-- PROBLEM STATEMENT --
Everything from the first line of the material below through the line containing "Given: Expand the" is to be printed exactly, and nothing more.

-- INPUT FOR THIS TASK --
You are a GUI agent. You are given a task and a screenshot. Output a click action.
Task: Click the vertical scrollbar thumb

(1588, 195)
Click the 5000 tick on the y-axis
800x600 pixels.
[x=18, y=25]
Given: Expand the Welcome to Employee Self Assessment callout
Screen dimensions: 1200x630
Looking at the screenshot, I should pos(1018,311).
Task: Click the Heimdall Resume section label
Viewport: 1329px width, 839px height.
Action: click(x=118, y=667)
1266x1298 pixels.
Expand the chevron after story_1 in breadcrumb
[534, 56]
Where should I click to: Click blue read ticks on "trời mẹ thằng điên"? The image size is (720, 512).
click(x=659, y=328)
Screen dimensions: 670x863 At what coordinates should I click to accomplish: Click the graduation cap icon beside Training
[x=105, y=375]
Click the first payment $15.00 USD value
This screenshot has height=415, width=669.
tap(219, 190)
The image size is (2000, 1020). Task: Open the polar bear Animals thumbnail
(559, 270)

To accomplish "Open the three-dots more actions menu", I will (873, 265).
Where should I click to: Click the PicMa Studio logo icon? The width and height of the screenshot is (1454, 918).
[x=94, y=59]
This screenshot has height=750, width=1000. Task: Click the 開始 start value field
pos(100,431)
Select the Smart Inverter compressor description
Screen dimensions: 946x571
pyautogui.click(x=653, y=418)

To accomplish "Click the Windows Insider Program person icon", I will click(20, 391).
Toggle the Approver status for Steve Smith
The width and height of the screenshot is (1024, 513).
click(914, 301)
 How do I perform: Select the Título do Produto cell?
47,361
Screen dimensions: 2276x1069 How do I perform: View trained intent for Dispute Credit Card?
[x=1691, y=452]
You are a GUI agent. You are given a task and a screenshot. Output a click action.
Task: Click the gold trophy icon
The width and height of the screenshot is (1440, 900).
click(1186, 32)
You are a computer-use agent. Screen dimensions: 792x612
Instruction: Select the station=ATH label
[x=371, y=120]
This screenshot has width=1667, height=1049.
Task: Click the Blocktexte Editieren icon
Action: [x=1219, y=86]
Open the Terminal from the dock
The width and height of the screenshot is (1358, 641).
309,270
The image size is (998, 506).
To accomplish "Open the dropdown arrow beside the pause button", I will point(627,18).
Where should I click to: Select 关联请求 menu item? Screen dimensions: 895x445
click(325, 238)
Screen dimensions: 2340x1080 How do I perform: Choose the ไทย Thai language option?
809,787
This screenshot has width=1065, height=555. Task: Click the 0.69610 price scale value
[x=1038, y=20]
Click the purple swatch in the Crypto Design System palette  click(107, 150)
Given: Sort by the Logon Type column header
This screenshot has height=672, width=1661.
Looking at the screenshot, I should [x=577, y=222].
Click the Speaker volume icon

-- RESPONSE TO THIS EXERCISE --
You are a GUI agent. You are given a task and a screenshot. Output a click action.
Task: Click the vertical scrollbar thumb

(1588, 195)
Click the 5000 tick on the y-axis
800x600 pixels.
[x=18, y=25]
Given: Expand the Welcome to Employee Self Assessment callout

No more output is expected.